[Your goal] Up to and including the line bearing "Given: Click the 256.0 Гб storage value", output every line of the entries exactly as written, starting from the first; pictures stay out.

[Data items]
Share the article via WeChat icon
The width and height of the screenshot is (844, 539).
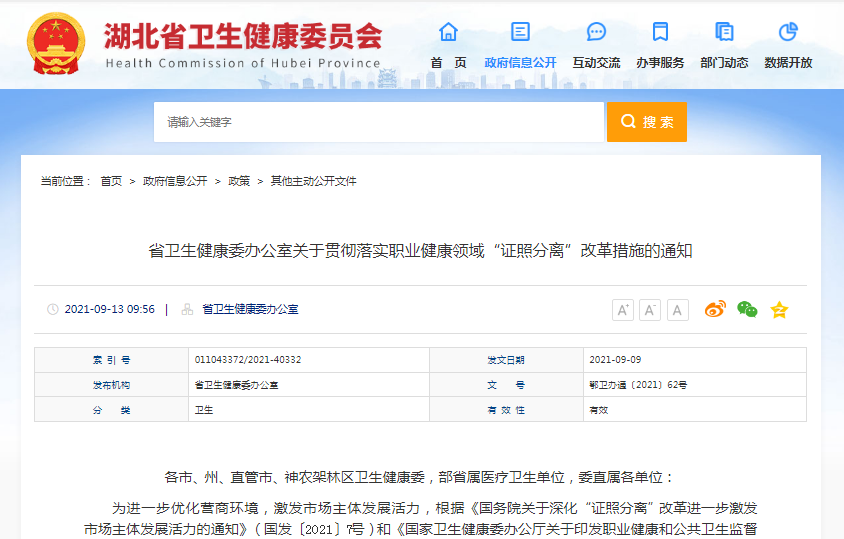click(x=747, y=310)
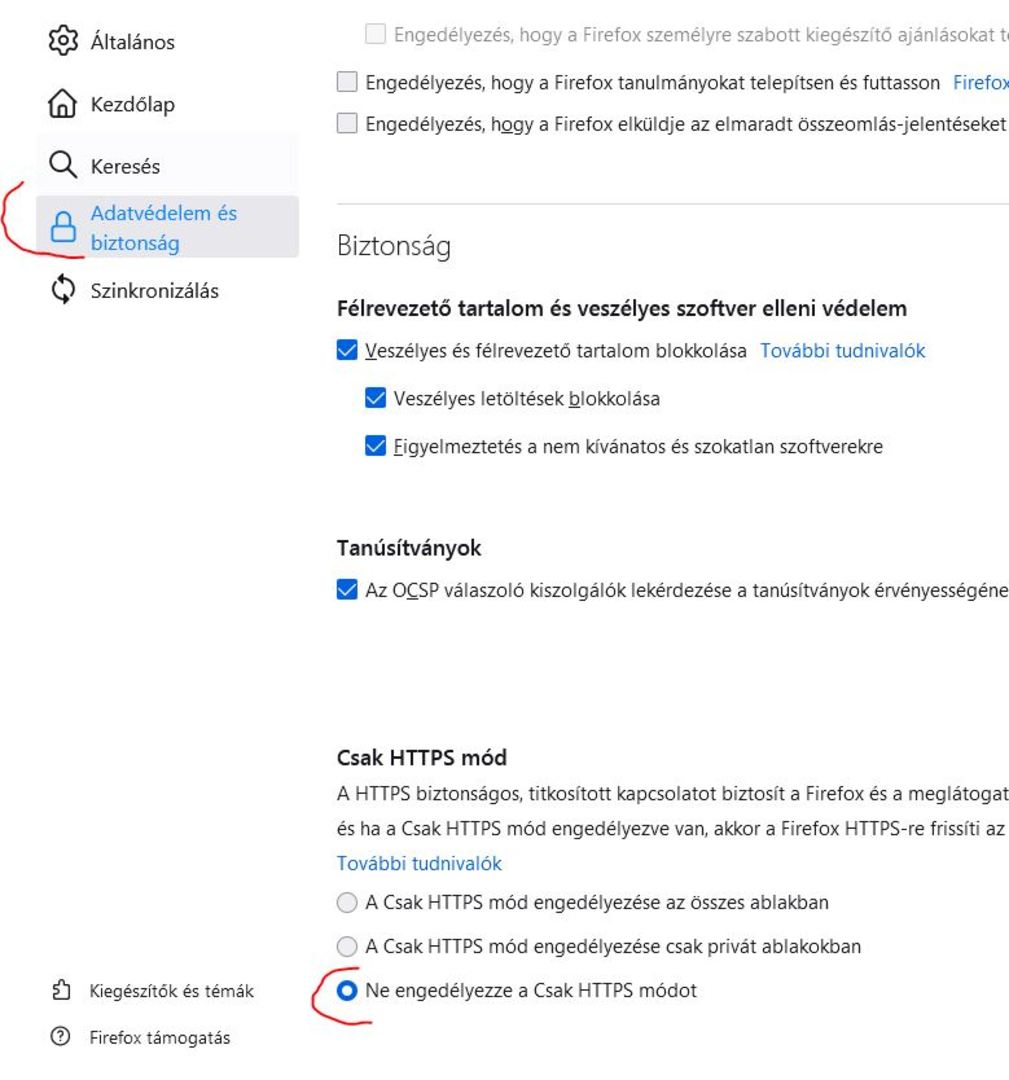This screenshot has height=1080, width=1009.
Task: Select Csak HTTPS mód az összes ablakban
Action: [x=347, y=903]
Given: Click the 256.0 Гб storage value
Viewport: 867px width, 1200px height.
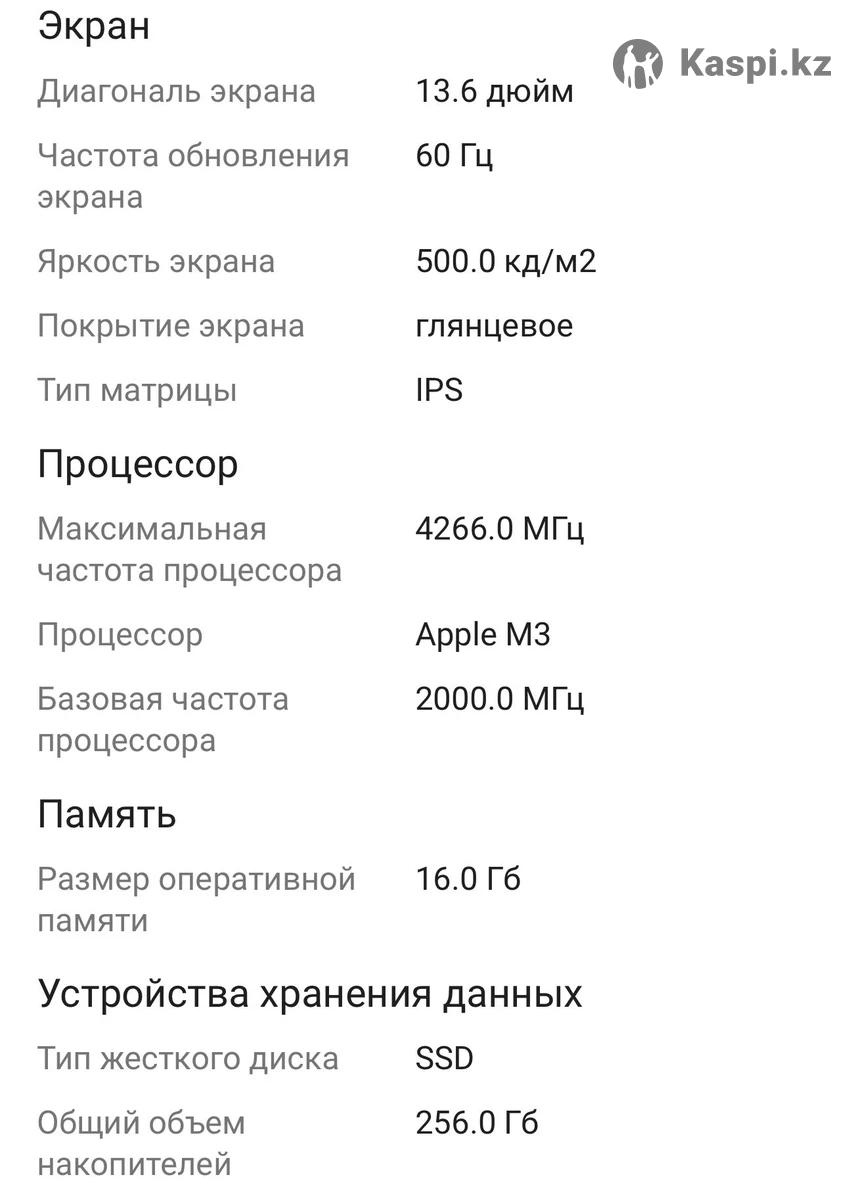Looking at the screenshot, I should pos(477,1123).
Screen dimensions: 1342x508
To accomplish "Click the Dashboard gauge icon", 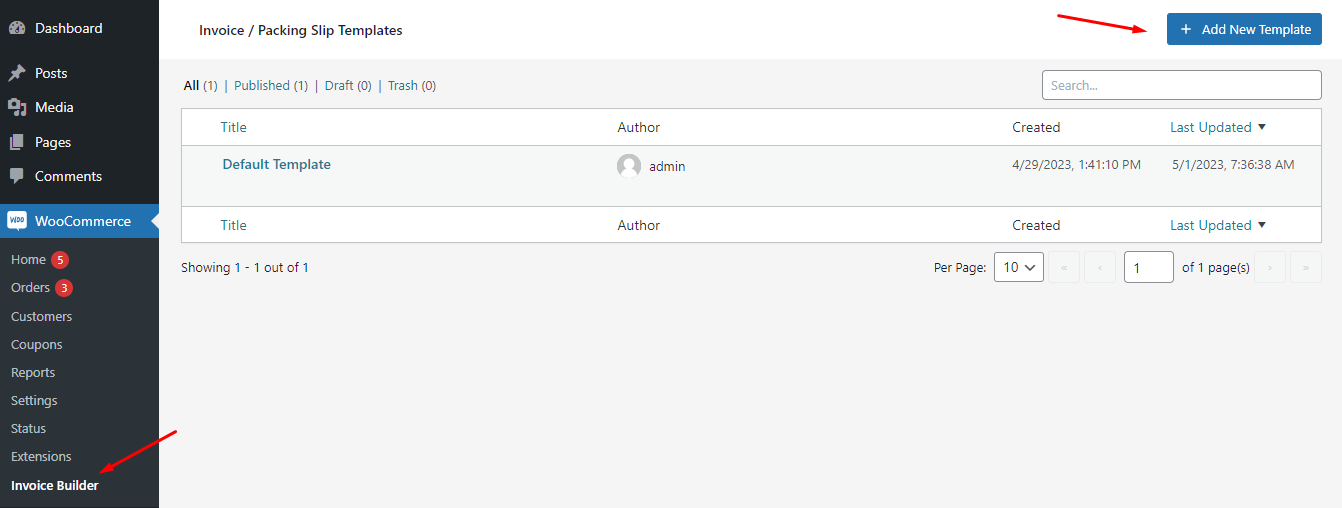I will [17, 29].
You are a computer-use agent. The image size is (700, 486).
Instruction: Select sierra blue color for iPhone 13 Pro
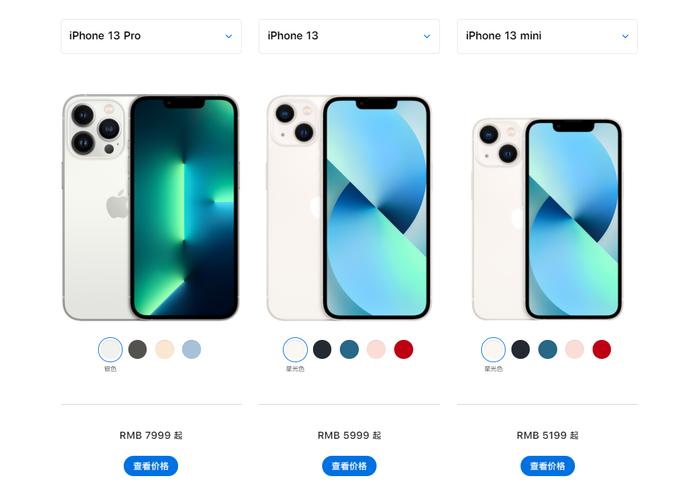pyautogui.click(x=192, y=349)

[Response to this task]
Share the article via WeChat icon
The width and height of the screenshot is (844, 539).
click(x=747, y=310)
This screenshot has height=1080, width=1009.
Task: Select Csak HTTPS mód az összes ablakban
Action: [x=347, y=903]
Given: Click the 256.0 Гб storage value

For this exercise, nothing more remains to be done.